Stored data entries
.....
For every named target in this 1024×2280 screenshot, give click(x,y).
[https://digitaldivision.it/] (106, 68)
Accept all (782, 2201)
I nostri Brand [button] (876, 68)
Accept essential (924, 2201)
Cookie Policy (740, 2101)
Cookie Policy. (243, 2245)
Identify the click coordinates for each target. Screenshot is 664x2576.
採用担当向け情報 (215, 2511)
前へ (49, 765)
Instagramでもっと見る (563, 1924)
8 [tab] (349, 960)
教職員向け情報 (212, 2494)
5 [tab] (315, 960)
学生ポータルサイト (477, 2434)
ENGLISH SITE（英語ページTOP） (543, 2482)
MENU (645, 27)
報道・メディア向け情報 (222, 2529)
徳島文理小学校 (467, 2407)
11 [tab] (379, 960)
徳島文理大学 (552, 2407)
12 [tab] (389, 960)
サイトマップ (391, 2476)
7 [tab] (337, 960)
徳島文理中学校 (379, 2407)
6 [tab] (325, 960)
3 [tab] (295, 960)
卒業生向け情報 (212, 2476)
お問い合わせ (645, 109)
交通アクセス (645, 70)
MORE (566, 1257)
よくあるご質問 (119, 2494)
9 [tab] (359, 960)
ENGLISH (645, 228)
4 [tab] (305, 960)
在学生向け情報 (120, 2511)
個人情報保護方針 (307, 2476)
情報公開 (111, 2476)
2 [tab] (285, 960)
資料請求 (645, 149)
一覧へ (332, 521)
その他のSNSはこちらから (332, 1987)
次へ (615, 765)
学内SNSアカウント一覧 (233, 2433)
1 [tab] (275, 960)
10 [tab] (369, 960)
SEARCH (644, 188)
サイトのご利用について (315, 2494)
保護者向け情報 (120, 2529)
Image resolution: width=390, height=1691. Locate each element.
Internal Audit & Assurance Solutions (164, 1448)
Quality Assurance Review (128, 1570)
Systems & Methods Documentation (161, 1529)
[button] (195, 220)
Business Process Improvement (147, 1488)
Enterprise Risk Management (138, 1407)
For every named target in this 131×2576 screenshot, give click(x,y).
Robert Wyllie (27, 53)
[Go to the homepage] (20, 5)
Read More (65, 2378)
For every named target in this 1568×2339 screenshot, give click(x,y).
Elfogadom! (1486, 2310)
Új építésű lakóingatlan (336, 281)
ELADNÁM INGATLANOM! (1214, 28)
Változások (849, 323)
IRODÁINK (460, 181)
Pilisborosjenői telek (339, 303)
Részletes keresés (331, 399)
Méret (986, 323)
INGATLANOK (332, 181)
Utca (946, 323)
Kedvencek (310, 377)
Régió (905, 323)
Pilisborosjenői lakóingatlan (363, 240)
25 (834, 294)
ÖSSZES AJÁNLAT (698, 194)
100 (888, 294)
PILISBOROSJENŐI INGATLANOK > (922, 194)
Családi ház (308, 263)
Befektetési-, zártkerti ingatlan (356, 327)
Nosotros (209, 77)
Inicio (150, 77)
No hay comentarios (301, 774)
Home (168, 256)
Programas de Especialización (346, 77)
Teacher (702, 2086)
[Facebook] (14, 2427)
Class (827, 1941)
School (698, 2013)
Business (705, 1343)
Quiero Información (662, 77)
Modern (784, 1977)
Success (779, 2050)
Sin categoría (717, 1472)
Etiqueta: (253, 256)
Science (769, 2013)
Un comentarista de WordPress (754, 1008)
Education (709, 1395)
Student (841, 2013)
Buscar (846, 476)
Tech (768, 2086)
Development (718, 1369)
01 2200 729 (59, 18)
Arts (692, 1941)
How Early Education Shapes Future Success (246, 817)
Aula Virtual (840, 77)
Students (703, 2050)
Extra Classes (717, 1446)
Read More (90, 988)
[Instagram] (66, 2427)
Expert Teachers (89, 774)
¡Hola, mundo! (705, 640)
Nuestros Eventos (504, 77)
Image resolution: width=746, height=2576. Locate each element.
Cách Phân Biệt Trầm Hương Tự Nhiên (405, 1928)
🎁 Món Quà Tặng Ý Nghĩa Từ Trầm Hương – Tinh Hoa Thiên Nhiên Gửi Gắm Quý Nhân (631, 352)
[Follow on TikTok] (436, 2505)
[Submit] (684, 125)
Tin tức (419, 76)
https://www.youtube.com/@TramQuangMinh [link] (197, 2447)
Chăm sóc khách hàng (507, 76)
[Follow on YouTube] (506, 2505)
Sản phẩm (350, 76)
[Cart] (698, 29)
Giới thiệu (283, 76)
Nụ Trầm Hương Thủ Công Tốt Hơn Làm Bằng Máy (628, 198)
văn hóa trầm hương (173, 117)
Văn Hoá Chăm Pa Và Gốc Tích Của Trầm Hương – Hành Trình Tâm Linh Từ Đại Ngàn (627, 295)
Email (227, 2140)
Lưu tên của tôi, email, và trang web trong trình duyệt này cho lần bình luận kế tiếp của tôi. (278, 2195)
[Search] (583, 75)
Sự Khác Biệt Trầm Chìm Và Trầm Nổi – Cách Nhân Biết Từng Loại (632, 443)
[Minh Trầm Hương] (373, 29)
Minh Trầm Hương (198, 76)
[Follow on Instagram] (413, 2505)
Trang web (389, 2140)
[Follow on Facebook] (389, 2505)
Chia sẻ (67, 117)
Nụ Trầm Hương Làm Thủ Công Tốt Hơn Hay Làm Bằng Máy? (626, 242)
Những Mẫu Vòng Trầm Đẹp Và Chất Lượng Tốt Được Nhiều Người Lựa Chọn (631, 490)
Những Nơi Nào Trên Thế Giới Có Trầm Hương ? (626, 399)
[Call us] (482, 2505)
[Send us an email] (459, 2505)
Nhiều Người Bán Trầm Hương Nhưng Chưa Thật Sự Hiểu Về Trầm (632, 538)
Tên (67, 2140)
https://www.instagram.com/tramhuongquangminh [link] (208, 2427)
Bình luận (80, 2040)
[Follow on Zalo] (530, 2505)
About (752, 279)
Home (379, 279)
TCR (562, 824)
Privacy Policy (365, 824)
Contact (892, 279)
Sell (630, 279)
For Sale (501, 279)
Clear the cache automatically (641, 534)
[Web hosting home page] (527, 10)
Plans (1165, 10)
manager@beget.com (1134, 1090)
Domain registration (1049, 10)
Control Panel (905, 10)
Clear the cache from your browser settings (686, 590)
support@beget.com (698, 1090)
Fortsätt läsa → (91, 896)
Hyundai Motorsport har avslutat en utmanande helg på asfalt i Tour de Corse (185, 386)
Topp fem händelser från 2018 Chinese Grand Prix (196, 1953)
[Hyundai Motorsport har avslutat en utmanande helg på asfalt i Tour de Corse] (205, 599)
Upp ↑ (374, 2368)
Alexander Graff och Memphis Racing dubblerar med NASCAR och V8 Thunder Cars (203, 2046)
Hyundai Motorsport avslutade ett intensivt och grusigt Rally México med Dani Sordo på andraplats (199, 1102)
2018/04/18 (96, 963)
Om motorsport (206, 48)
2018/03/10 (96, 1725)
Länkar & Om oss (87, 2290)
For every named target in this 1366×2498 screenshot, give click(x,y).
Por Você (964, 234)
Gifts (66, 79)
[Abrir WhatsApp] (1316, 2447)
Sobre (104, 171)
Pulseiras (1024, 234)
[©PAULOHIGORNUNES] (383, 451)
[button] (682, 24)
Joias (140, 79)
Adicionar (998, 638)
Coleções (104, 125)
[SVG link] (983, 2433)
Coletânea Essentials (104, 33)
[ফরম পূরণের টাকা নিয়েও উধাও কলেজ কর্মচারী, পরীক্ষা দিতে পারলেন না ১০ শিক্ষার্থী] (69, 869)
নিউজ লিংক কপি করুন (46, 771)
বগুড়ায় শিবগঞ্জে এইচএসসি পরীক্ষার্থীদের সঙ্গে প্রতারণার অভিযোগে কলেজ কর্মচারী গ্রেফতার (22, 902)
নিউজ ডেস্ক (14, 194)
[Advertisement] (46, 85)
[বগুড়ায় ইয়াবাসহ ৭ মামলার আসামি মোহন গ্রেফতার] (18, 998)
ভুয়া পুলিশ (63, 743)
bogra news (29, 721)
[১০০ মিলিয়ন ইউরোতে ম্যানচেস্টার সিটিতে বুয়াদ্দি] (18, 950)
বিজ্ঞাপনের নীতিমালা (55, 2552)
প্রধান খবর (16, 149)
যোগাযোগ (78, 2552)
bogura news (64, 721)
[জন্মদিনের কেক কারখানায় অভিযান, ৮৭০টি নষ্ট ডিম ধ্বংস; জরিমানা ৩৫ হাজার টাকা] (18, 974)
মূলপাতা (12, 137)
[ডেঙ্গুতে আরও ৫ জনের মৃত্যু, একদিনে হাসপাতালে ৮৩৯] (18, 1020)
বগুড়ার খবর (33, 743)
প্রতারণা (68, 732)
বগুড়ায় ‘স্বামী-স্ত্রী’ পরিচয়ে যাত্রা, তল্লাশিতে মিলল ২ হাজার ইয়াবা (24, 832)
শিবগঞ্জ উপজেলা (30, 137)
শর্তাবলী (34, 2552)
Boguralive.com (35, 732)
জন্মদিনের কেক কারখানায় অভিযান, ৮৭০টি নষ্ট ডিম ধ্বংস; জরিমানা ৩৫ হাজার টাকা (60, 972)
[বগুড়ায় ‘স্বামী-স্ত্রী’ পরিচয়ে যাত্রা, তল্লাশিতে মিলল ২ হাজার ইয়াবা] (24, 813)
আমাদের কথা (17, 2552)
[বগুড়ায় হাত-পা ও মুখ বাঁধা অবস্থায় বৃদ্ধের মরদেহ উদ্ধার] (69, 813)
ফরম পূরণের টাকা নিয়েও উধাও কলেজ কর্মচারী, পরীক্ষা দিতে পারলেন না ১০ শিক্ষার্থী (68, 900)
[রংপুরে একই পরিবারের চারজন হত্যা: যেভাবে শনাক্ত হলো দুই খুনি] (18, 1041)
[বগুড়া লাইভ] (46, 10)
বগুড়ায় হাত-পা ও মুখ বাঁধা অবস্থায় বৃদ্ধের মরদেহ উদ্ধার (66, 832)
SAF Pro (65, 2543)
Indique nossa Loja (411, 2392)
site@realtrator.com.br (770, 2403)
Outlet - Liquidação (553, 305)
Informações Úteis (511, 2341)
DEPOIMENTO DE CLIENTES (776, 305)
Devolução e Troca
.....
> WHAT TO DO
Take the entries above and return only the lines from the one with "Un comentarista de WordPress (754, 1008)" to the one with "Students (703, 2050)", both included, unchanged.

> EXERCISE RESPONSE
Un comentarista de WordPress (754, 1008)
Education (709, 1395)
Student (841, 2013)
Buscar (846, 476)
Tech (768, 2086)
Development (718, 1369)
01 2200 729 (59, 18)
Arts (692, 1941)
How Early Education Shapes Future Success (246, 817)
Aula Virtual (840, 77)
Students (703, 2050)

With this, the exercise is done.